TRY IT: Extract each line from the entries below that has the string "Professional" in it.

┄┄┄┄┄┄

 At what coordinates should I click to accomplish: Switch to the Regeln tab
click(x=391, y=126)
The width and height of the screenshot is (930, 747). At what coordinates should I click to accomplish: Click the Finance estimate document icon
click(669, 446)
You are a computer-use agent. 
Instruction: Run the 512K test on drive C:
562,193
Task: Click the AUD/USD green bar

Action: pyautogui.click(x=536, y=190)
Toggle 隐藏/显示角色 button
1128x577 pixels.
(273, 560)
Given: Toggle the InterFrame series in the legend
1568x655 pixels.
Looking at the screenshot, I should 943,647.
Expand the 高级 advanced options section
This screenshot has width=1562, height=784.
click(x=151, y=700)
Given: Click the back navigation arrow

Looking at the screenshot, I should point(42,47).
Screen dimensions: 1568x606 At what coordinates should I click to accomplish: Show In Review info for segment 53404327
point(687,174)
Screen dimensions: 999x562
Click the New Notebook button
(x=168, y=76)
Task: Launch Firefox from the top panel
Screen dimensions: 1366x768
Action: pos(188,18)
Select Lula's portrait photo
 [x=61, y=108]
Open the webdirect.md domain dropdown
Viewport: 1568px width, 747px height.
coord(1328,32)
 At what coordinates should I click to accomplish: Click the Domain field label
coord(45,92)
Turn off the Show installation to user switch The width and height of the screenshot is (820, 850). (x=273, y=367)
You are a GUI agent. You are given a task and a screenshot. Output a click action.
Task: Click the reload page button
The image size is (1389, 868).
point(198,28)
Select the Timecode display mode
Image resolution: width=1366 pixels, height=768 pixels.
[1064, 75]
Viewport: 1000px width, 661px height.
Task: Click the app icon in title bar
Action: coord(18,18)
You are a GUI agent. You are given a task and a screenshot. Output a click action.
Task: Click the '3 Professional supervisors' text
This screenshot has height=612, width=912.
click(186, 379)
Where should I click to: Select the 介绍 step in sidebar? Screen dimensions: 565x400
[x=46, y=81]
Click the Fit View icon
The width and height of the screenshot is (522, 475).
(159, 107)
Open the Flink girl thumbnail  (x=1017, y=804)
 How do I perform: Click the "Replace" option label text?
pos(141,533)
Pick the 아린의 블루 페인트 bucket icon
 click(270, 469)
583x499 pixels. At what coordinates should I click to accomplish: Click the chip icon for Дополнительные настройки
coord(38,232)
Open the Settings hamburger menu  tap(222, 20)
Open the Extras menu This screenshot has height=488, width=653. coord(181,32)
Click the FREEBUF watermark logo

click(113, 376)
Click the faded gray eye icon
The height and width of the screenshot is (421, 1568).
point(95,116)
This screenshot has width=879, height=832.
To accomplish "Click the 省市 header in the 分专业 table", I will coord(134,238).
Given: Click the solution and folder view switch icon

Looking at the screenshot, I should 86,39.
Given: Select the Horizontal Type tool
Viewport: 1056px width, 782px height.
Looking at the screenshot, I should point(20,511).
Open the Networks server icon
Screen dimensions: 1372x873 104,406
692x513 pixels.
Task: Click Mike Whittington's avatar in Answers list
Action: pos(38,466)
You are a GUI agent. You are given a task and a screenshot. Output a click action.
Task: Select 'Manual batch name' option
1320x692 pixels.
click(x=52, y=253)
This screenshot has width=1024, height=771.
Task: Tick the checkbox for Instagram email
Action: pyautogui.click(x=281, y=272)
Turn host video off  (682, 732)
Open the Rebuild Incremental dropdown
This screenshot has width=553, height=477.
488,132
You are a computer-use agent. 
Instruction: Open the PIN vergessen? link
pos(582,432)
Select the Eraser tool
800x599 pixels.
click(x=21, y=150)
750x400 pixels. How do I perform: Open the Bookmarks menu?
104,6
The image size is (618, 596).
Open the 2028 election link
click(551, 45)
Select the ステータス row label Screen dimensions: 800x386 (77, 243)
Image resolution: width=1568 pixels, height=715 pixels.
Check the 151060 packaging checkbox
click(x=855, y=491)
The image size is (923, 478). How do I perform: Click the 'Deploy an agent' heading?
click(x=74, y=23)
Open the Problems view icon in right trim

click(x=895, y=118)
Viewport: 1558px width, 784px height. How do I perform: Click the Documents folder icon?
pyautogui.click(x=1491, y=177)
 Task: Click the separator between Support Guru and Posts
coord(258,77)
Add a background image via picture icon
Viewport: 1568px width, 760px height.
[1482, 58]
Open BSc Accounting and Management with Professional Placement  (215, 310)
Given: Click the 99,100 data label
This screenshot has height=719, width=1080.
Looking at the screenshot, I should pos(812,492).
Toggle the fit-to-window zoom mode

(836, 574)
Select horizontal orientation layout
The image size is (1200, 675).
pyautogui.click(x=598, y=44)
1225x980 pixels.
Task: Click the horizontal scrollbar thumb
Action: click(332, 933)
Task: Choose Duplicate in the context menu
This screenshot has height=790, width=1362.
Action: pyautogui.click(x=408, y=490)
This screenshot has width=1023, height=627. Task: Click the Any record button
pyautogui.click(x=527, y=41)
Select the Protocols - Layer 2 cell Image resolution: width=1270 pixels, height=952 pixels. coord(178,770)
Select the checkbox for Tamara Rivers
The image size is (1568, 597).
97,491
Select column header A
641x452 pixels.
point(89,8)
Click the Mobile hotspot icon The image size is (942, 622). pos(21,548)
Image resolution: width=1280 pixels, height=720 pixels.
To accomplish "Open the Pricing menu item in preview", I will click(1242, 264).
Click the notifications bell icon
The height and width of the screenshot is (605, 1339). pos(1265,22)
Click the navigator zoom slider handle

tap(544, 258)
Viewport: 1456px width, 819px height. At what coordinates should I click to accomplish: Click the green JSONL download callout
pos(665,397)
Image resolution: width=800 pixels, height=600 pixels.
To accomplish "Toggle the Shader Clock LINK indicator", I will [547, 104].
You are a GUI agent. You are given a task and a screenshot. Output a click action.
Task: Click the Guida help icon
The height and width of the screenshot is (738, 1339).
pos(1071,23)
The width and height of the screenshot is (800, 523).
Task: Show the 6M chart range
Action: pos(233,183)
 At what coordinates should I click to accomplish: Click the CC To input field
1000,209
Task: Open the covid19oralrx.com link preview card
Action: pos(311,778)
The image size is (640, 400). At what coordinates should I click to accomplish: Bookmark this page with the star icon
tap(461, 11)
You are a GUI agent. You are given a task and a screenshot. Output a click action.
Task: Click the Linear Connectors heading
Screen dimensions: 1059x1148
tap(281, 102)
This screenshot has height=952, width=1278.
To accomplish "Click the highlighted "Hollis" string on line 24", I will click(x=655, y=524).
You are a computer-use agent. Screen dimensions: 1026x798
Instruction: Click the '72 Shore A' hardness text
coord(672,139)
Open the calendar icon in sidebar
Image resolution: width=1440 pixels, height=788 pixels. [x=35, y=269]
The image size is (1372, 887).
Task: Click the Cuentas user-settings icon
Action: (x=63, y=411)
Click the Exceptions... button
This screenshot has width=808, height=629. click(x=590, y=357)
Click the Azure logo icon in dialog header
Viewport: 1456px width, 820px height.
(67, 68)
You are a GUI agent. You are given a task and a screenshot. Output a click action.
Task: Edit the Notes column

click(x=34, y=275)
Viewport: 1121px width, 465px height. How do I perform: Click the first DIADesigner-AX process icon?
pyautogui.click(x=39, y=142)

┄┄┄┄┄┄

WRITTEN RESPONSE:
Task: Click the '3 Professional supervisors' text
Open BSc Accounting and Management with Professional Placement  (215, 310)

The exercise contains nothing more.